### DIRECTIONS
Within the entries below, the lines from the one with "You are a computer-use agent." through the one with "Instruction: Click the Cut scissors icon" are to be set down exactly, both ends kept.

BEGIN PROVIDED RECORDS

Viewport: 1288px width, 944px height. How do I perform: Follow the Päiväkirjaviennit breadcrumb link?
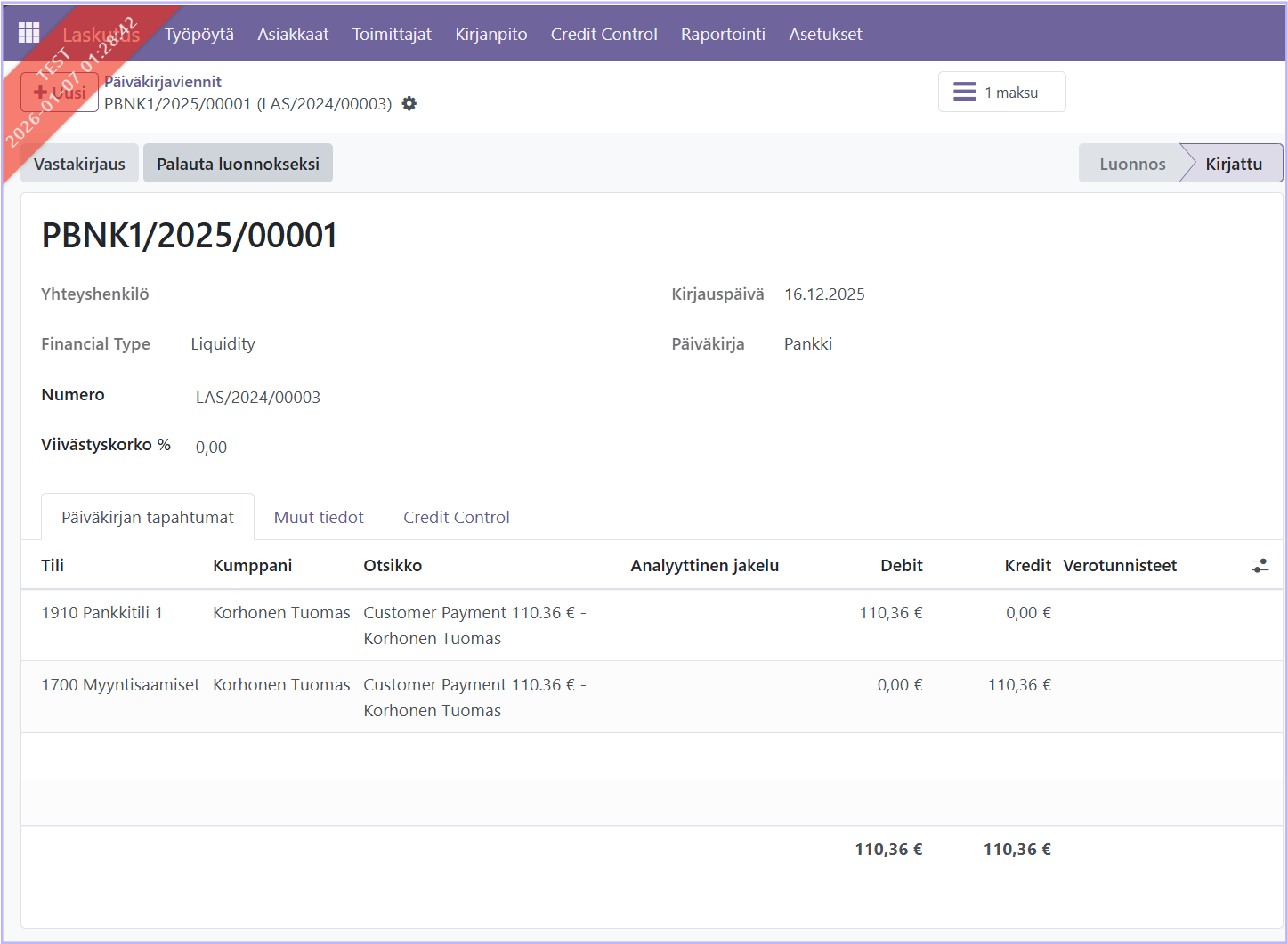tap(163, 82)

END PROVIDED RECORDS
BEGIN PROVIDED RECORDS

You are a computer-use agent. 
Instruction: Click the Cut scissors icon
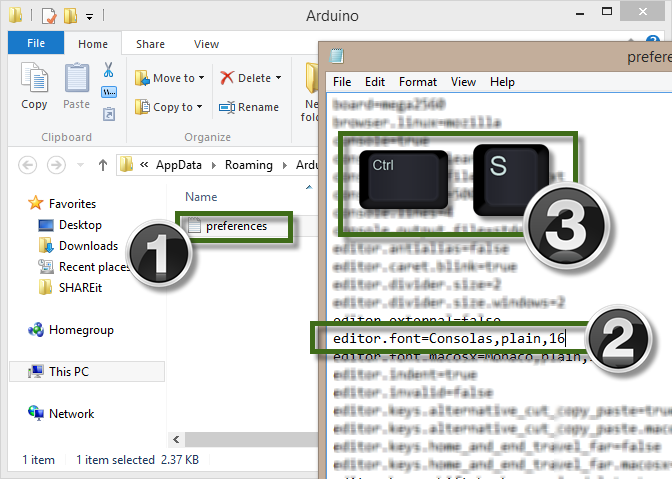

END PROVIDED RECORDS
BEGIN PROVIDED RECORDS

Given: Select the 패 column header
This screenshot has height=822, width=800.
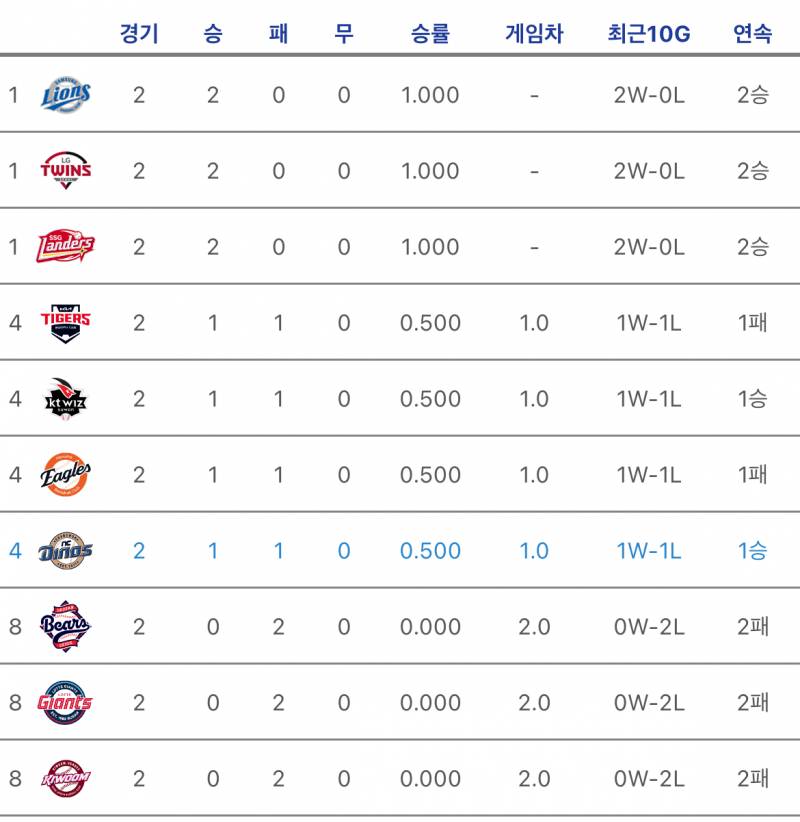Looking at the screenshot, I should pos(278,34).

END PROVIDED RECORDS

### TASK SOLUTION
You are a computer-use agent. 
Instruction: Click the Cut scissors icon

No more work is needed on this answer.